De tous les différents États qui se formèrent des débris de l’empire romain vers le commencement du Ve siècle de l’ère chrétienne, il n’y en eut point qui s’éleva à un si haut degré de puissance, et si promptement que la monarchie française.

Clodion, Mérovée, Childéric, Clovis et les rois, ses enfants et ses successeurs, s’emparèrent en moins d’un siècle de toutes les Gaules ; ils en chassèrent les Romains, les Visigoths et les Bourguignons. Tout ploya sous l’effort et la rapidité de leurs armes.

Clovis étendit sa domination en Allemagne jusqu’aux Alpes Rhétiques, et les rois, ses enfants et ses successeurs, ne songèrent à conserver les États qu’il leur avait laissés que par de nouvelles conquêtes. Ils partagèrent une si vaste monarchie en différents royaumes, mais cependant qui ne formaient qu’un même État, et plusieurs fois ces royaumes se trouvèrent réunis sous le sceptre du même souverain.

Ainsi, Clotaire Ier, Clotaire II et Dagobert Ier possédèrent seuls et sans partage toute la monarchie française. Dagobert Ier laissa deux princes qui lui succédèrent : Sigebert III et Clovis II. Sigebert avait été reconnu, du vivant du roi son père, pour souverain de l’Austrasie, et Clovis, à l’âge de quatre ans, lui succéda aux royaumes de Neustrie et de Bourgogne, vers l’an 638.
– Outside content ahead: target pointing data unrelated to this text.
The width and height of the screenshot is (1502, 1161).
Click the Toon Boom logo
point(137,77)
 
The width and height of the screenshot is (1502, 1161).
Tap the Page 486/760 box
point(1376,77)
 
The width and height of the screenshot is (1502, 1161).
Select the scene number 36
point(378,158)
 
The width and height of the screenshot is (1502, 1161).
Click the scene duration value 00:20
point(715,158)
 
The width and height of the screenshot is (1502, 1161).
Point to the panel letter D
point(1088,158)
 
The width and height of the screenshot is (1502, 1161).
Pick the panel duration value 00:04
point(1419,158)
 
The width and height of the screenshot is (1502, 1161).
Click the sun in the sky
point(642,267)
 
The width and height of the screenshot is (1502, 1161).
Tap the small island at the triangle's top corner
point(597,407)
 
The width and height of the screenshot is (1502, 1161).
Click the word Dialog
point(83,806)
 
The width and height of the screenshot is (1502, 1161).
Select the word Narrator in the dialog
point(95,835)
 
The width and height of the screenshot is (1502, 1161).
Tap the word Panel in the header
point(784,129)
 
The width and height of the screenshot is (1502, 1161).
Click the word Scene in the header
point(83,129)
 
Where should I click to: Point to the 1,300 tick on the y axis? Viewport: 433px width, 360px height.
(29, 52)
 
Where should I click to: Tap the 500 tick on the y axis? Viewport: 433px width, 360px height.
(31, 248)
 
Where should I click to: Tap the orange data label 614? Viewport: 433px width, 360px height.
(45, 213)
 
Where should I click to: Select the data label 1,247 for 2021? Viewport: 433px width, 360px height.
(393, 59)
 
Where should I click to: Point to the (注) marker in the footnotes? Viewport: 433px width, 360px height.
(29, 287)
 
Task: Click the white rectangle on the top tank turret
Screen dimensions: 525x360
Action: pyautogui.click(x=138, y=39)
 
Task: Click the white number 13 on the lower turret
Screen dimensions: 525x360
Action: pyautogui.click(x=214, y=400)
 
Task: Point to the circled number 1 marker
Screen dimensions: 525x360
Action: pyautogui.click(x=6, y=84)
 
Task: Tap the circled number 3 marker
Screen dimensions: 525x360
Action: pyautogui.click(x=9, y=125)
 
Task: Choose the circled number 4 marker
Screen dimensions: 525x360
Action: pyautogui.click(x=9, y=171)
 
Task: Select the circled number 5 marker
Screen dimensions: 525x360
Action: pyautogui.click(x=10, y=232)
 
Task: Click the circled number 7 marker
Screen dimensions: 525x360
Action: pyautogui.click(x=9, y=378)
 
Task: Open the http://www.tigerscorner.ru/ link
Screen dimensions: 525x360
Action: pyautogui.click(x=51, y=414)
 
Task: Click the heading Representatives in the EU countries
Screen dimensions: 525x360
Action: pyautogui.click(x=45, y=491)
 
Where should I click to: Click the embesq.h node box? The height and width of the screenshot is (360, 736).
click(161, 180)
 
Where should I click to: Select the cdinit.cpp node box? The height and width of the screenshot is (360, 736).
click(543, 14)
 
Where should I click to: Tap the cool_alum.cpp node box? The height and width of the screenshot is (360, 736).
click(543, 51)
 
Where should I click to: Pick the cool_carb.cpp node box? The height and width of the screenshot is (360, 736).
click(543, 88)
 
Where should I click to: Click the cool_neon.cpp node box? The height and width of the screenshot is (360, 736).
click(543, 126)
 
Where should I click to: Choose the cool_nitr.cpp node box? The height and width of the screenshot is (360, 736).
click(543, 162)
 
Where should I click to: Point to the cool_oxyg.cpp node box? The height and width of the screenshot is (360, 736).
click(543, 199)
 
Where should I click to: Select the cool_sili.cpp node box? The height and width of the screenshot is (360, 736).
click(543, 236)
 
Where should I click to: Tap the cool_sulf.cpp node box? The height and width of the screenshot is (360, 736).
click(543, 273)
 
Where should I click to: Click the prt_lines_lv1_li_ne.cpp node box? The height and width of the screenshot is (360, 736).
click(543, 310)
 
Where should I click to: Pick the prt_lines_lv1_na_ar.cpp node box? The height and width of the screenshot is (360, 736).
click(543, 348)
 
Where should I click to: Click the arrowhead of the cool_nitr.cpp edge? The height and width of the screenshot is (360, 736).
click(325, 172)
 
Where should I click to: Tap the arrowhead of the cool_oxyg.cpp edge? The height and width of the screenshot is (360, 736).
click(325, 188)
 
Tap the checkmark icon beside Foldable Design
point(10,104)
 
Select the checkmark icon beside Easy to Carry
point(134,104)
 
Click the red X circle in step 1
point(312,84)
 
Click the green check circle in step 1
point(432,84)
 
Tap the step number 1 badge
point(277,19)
Clovis II est regardé par un grand nombre d’historiens comme le chef de cette série de rois qu’on a injustement flétris du nom odieux de fainéants et d‘insensés: série de princes qui occupa le trône depuis 638, époque de l’avènement de Clovis II, jusqu’à 750, temps où Childéric III dut abandonner le sceptre à Pépin, père de Charlemagne.

Clovis II est le premier roi que les chroniqueurs, et, après eux, la foule des historiens, ont taxé de démence. Le moine anonyme de Saint-Denys, auteur des Gesta Dagoberli, qui écrivait vers la fin du VIIIe siècle, c’est- à-dire plus de cent ans après l’événement qu’il raconte, rapporte la cause de la folie de Clovis II à une dévotion indiscrète.

Laissons parler le chroniqueur lui-même :

« Le roi Clovis, par un coup du sort, dans les dernières années de sa vie (651), vint un jour comme pour prier dans l’église des Saints-Martyrs (Denys, Rustique et Eleuthère) et voulant avoir en sa possession leurs reliques, il fit découvrir leur sépulcre. A la vue du corps du bienheureux et excellent martyr Denys, et plus avide que pieux, il lui cassa l’os du bras, l’emporta, et, frappé soudain, tomba en démence.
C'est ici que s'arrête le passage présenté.